Abstract
Recently, studies have been performed for speech emotion recognition. However, little research focused on the emotion of the elderly, especially the lonely elderly. In this paper, we propose a six layer Wavelet Packet Coefficients Model for speech emotion recognition of the Chinese elderly. Six layer Wavelet Packet Coefficients, Mel Frequency Cepstrum Coefficient and the Fourier Parameter features are extracted from speech emotion database of Chinese elderly, respectively. Experimental results show that the six layer wavelet packet coefficients features are effective for recognizing emotions from speech. In particularly, when combining these three features, the recognition rates of the elderly can be improved.
Keywords
Introduction
Social computing has a rapid development in recent years as a new interdisciplinary field of social science, management science and computational science [7,15,24]. The percentage of the elderly using social media has increased substantially in recent years [9], yet little research has been done to understand the emotion underlying social media. As we all know that the elderly, especially the lonely elderly, need to receive more attention. It is significant to do some researches for recognizing their emotions. Speech emotion recognition is an important task in understanding each other of speech in social media [16]. However, recognizing emotion from speech, especially for the elderly, is a very challenging problem [31]. Although there has a growing interest of researching speech emotion recognition [22,25,27,29,31] in the last decade, most researches focus on the children or the youth. Nowadays, researchers have established some kind of corpora such as the children emotional corpora [26], young peoples emotional corpora [6] and make some researches on these emotions. However, little research has focused on the emotional corpora of the elderly and emotion recognition of the elderly, especially of the Chinese elderly. Therefore, in this paper, we make a deep research and analysis of emotional recognition of Chinese elderly people. The following are the particularities of this paper:
We established our own speech emotion corpora of Chinese elderly, which expanded the research field of emotional topic of Chinese elderly.

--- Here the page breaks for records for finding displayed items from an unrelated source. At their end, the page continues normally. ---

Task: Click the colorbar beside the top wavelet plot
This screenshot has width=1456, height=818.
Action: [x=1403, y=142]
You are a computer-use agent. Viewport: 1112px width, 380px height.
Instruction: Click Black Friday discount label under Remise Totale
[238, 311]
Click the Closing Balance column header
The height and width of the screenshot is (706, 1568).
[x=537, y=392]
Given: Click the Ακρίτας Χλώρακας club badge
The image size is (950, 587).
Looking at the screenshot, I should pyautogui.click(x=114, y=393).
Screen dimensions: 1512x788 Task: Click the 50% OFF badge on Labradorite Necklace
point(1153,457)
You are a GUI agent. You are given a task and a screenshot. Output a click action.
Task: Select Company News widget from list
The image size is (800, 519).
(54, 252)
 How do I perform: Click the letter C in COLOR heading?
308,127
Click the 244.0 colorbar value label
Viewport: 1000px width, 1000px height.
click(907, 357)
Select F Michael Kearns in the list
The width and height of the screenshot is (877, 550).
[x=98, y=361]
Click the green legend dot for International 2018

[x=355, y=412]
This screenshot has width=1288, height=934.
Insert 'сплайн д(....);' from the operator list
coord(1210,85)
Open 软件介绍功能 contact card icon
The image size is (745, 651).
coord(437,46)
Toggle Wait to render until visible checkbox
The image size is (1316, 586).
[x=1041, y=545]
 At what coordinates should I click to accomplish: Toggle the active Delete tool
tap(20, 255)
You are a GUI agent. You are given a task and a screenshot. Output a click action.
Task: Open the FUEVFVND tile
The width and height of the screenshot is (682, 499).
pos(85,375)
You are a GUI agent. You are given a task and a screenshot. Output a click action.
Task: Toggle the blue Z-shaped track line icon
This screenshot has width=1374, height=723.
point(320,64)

We built a model of six wavelet packet coefficient for emotional speech signal.
The six layer Wavelet Packet Coefficients (WPC) [30], the Mel Frequency Cepstrum Coefficient (MFCC) [22], and the Fourier Parameter (FP) features [29] of the Chinese elderly were extracted for speech emotion recognition, respectively.
The structure of this paper is reproduced below. First, we briefly introduce the related works in this paper in section second. Then, we detail three major types of feature extraction (WPC, MFCC and FP) and the multiple feature fusion for speech emotion of Chinese elderly in section three. Then, the experimental results are discussed in the fourth section. Finally, conclusions are drawn in the fifth section.
Related work
In speech recognition research, feature extraction and selection is very important for the effect of the recognition. If the extracted features are not representative, it can’t get good recognition results. While the effective ones can achieve better effort.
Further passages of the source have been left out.